◆ 原文摘录 ◆
成仿吾的“板斧”精神

2000-09-15 作者: 谢尚品 原文 #炎黄春秋 的其它文章

[ 2000年第9期 成仿吾的“板斧”精神 作者:谢尚品 ]

在人们心目中,创造社三巨头,郭沫若名气最大。其实,除才华、学识不相上下或各有千秋外,若论道德品质尤其是革命的坚韧性,成仿吾似又超过郭沫若和郁达夫。而且,还正是郭沫若曾明确赞誉过成仿吾是“全社的心脏”。因为,成仿吾“是创造社文艺批评、文艺理论方面最重要的代表人物,是创造社一个强有力的精神支柱;他承担了最重的社务工作和编务工作;他坚守阵地,有始有终,只要他在,创造社就正常运转;无论顺利或挫折,他没有放松过自己的责任,也从未计较过个人的荣辱得失,他一心把青春献给‘创造女神’,献给新文艺事业;他这颗创造社的心脏,总是正常有力地跳动着。”(余飘、李洪程著:《成仿吾传》)

◆ 数据列表 ◆

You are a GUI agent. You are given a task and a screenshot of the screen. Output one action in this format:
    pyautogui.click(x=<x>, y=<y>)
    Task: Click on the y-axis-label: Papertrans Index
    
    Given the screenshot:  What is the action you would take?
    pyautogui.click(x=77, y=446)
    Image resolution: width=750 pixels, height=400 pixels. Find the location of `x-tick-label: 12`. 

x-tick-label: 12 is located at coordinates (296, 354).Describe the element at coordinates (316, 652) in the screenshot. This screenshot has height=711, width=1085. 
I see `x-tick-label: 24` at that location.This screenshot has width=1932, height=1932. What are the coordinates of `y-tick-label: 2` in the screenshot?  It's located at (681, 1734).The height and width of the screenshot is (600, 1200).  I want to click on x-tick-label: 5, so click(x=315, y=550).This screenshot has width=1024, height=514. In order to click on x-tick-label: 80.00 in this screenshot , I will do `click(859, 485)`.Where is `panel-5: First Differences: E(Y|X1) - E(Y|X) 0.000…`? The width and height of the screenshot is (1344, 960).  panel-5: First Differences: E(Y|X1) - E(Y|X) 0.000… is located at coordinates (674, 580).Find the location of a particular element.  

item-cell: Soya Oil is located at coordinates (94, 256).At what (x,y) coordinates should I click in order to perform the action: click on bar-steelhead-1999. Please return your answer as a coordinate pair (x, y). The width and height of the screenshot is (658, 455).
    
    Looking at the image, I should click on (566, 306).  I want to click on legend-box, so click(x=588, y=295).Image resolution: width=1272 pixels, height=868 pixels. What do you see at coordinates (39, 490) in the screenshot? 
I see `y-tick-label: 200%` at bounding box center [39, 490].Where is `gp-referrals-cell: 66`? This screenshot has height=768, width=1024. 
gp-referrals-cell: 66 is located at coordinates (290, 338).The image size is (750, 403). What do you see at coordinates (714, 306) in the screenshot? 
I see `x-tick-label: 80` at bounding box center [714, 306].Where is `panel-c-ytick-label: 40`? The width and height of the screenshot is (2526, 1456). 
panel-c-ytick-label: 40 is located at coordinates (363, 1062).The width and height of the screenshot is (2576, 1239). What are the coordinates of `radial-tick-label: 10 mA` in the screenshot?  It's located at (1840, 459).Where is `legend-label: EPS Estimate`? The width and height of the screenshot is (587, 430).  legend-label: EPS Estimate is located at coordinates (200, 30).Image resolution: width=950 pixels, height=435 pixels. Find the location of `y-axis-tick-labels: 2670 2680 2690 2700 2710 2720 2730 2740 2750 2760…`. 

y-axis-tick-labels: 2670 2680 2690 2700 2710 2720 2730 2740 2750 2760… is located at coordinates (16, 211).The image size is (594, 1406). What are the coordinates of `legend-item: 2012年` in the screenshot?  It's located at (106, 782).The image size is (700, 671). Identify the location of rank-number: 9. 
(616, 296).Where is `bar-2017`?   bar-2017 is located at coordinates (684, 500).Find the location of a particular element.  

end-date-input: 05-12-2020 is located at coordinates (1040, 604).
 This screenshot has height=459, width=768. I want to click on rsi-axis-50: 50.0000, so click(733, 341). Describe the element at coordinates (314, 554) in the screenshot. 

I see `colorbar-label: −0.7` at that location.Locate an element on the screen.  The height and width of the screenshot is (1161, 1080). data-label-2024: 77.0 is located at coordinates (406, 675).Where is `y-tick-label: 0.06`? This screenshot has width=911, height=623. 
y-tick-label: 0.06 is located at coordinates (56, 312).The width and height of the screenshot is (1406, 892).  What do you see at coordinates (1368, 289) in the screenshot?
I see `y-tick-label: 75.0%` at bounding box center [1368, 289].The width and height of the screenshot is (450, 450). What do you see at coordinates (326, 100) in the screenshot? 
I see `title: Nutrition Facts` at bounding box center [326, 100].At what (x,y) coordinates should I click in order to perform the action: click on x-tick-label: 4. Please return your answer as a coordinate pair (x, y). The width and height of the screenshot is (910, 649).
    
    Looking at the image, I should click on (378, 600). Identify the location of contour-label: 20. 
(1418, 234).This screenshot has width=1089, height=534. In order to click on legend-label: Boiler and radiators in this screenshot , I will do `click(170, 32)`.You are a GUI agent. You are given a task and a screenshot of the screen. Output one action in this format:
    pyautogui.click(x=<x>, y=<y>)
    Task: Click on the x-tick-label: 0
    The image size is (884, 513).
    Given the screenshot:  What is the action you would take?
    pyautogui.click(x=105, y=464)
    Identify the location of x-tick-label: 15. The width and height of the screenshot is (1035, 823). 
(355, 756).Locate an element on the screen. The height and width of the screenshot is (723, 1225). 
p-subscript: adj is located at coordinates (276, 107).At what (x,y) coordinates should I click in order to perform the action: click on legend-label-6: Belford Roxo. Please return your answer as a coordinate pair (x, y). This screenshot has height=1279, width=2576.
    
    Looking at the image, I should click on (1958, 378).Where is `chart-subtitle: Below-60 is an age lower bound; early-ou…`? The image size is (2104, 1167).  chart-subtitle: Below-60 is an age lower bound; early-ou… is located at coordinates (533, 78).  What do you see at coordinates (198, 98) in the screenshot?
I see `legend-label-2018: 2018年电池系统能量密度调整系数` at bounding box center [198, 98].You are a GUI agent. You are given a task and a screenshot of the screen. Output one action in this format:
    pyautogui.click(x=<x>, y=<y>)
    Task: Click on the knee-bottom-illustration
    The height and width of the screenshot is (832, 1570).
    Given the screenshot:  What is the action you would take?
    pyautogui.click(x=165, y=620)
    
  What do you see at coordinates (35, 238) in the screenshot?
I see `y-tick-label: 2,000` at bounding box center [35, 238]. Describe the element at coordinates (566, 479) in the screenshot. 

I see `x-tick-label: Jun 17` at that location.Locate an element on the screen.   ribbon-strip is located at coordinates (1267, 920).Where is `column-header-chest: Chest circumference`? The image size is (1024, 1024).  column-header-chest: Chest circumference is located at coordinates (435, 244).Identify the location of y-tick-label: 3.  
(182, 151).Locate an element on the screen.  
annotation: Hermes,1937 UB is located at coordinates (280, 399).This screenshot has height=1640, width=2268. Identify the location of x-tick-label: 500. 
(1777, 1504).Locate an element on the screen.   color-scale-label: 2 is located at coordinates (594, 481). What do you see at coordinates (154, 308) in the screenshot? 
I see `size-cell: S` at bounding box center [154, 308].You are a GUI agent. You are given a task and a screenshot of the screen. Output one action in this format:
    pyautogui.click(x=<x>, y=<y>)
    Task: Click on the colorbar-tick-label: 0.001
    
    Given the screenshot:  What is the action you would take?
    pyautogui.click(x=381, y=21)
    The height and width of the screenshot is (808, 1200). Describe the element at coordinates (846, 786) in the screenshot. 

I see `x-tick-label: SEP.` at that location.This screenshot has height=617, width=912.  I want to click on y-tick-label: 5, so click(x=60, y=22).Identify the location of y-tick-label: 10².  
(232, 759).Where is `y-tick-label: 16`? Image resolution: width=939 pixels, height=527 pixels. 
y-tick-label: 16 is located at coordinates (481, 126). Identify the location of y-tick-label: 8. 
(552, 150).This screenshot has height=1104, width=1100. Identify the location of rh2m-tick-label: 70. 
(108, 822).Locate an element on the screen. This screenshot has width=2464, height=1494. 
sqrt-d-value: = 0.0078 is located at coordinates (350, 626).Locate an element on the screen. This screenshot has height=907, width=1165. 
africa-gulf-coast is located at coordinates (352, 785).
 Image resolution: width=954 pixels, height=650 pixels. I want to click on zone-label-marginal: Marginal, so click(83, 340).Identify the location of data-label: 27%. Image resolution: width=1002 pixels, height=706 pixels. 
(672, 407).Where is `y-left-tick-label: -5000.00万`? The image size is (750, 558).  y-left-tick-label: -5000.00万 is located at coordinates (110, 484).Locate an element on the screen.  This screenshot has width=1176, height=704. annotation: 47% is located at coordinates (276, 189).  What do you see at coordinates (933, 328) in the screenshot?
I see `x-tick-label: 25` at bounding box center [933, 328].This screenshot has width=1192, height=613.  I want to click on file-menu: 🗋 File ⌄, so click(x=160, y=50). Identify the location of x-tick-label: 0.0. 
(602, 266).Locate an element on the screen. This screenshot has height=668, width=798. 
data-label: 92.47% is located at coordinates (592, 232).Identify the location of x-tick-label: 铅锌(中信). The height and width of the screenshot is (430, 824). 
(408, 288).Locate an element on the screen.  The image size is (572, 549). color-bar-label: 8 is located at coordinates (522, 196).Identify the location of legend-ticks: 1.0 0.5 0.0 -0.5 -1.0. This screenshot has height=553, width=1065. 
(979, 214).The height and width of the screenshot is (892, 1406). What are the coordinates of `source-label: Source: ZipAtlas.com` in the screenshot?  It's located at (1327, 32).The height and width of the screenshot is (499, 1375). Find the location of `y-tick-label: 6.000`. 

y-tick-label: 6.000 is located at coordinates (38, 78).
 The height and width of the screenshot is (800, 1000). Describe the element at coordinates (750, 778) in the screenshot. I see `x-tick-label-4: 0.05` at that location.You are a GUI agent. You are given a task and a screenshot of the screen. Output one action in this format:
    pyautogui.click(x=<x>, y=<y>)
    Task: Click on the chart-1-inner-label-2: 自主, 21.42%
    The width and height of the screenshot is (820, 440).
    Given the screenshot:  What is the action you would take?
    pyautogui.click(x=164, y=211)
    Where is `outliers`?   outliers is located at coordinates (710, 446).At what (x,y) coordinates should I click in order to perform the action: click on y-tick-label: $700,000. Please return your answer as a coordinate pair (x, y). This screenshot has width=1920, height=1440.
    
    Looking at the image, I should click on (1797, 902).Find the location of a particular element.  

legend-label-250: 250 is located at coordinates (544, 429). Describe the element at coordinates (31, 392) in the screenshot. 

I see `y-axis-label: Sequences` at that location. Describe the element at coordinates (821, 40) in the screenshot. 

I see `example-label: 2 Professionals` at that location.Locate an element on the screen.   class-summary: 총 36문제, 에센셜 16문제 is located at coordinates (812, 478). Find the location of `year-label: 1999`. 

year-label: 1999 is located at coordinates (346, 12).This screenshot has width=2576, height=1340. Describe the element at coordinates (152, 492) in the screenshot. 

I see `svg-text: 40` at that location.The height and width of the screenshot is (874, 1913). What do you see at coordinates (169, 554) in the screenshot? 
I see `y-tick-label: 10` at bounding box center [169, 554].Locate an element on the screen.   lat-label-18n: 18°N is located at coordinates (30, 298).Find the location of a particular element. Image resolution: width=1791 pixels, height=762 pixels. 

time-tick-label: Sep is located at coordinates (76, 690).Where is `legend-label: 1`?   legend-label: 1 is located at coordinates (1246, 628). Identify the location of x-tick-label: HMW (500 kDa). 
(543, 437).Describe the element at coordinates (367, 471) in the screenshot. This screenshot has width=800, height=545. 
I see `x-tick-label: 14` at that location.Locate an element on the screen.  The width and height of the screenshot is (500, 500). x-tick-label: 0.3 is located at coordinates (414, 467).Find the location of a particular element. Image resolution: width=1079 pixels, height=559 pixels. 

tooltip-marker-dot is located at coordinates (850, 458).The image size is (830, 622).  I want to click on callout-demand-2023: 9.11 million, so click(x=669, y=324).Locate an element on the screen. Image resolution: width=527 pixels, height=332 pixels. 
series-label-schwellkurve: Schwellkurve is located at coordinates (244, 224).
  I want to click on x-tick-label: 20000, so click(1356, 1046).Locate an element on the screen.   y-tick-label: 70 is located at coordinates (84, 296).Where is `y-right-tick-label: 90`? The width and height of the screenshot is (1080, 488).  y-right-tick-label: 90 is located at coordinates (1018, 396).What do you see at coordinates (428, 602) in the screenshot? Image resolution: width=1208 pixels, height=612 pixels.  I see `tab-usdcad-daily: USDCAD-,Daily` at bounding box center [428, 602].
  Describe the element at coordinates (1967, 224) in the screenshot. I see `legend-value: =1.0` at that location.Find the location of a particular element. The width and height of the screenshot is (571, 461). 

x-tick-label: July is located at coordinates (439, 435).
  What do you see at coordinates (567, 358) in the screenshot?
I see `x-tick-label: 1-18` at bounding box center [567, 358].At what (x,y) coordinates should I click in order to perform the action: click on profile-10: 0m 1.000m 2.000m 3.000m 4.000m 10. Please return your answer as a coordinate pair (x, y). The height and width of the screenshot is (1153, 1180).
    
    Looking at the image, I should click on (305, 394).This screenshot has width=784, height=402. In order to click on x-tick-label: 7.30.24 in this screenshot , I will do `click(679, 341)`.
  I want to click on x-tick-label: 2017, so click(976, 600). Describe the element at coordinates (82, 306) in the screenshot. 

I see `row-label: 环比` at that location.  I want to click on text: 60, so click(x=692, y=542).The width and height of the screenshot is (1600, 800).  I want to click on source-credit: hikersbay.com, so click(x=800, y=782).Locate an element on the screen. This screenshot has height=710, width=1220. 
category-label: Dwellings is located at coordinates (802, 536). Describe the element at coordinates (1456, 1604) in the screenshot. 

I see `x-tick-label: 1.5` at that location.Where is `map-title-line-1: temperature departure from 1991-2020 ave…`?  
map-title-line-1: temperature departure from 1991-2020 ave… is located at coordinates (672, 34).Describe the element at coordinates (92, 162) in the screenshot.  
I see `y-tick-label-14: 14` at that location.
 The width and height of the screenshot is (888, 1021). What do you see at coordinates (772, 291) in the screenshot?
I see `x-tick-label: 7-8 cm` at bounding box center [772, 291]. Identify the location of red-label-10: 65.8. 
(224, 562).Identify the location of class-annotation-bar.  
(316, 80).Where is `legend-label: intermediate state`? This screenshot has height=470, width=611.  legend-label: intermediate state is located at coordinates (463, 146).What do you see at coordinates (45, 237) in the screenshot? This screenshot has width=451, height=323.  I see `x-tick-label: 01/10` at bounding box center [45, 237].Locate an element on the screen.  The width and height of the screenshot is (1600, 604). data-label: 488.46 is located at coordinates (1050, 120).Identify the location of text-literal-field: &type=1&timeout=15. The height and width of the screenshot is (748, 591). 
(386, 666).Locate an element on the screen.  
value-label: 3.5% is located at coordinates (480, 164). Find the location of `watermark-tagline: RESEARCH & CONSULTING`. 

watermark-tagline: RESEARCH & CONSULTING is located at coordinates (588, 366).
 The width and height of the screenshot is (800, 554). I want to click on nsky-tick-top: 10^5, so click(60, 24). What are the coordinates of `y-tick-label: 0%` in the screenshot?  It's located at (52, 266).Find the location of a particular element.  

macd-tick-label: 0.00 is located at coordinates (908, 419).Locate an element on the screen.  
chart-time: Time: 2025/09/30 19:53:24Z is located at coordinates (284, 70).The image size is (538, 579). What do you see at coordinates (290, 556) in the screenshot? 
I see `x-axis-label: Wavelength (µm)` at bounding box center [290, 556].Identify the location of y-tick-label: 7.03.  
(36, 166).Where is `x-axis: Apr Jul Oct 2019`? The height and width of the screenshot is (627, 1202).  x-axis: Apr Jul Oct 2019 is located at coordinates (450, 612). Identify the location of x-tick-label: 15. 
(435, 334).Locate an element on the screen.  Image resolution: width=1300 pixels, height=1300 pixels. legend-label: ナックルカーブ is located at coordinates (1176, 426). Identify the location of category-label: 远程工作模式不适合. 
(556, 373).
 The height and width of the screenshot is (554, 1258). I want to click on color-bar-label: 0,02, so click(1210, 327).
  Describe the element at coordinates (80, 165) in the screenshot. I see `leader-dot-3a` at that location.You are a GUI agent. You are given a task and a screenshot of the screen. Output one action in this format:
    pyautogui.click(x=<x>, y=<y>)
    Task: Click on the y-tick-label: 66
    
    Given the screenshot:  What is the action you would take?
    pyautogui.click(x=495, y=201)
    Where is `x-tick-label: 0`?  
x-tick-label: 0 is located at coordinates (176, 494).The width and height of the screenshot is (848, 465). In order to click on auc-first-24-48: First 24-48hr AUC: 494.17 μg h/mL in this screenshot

◆ 练习题目 ◆
请接着上文那篇谈成仿吾“板斧”精神的文章往下写，从所引《成仿吾传》那段话之后续起。

◆ 参考答案 ◆
成仿吾驰骋在新文艺批评战线上,高举创造社的批评大旗,是中国现代文艺批评的奠基人之一。

在创造社,成仿吾又是以“四直”——心直、口直、笔直、手直和“四气”——勇气、才气、虎虎生气、凛凛正气著称的人。正如郑伯奇在《忆创造社》中回忆说:“沫若常说仿吾朴实热诚,心直口直,我和他相处的日子,也是如此。他身材不魁梧,容颜显得有点苍老,态度朴实得像个农民,绝少知识分子习气,眉宇间却流露着坚强刚毅的气质。他说话很少,有点近乎木讷,声音比较低,还带着一点新化家乡的口音。他待人很诚恳,很和蔼,不会作无谓的应酬。我觉得文艺界像他那样的人是不多的。由于他信念很强,对问题很认真,做文章很直率,因而得罪了一些人,落了个‘黑旋风’的绰号……”

是谁先叫他“黑旋风”的呢?是郑振铎主编的《文学周报》1924年126期梁俊青给成仿吾《通信》中的一句:“要学你那所谓赤足双斧的黑旋风吗?”这显然带有贬义。但,从此成仿吾却以“黑旋风”和“抡板斧”闻名于“五四”以后的文坛。

下面专就他的“板斧”精神作些评介。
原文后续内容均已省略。